Substitute "Directive" for every occurrence of "Instruction" in the data below and reproduce all lines otherwise unchanged.

-- LISTED RECORDS --

## START

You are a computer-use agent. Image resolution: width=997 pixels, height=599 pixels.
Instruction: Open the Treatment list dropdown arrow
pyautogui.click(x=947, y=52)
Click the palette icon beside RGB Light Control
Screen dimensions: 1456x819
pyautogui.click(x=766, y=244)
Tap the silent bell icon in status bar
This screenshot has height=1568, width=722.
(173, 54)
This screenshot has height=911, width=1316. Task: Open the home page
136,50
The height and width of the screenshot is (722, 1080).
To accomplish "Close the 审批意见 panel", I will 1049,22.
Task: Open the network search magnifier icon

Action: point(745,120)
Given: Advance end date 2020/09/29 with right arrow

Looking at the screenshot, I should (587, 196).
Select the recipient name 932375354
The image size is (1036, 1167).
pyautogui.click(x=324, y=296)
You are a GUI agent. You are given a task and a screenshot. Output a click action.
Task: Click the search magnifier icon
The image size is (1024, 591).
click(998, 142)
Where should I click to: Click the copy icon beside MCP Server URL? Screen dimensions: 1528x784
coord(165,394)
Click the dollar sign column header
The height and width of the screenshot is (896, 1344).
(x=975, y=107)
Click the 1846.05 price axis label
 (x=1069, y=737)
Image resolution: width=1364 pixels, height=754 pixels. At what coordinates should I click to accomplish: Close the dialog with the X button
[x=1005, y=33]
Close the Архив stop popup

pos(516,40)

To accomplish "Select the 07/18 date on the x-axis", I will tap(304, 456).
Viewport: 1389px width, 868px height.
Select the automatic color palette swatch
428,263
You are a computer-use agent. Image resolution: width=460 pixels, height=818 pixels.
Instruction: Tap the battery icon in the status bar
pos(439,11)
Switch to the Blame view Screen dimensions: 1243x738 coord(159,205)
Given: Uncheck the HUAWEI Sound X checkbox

## END

-- RESULT OF THIS TASK --
You are a computer-use agent. Image resolution: width=997 pixels, height=599 pixels.
Directive: Open the Treatment list dropdown arrow
pyautogui.click(x=947, y=52)
Click the palette icon beside RGB Light Control
Screen dimensions: 1456x819
pyautogui.click(x=766, y=244)
Tap the silent bell icon in status bar
This screenshot has height=1568, width=722.
(173, 54)
This screenshot has height=911, width=1316. Task: Open the home page
136,50
The height and width of the screenshot is (722, 1080).
To accomplish "Close the 审批意见 panel", I will 1049,22.
Task: Open the network search magnifier icon

Action: point(745,120)
Given: Advance end date 2020/09/29 with right arrow

Looking at the screenshot, I should (587, 196).
Select the recipient name 932375354
The image size is (1036, 1167).
pyautogui.click(x=324, y=296)
You are a GUI agent. You are given a task and a screenshot. Output a click action.
Task: Click the search magnifier icon
The image size is (1024, 591).
click(998, 142)
Where should I click to: Click the copy icon beside MCP Server URL? Screen dimensions: 1528x784
coord(165,394)
Click the dollar sign column header
The height and width of the screenshot is (896, 1344).
(x=975, y=107)
Click the 1846.05 price axis label
 (x=1069, y=737)
Image resolution: width=1364 pixels, height=754 pixels. At what coordinates should I click to accomplish: Close the dialog with the X button
[x=1005, y=33]
Close the Архив stop popup

pos(516,40)

To accomplish "Select the 07/18 date on the x-axis", I will tap(304, 456).
Viewport: 1389px width, 868px height.
Select the automatic color palette swatch
428,263
You are a computer-use agent. Image resolution: width=460 pixels, height=818 pixels.
Directive: Tap the battery icon in the status bar
pos(439,11)
Switch to the Blame view Screen dimensions: 1243x738 coord(159,205)
Given: Uncheck the HUAWEI Sound X checkbox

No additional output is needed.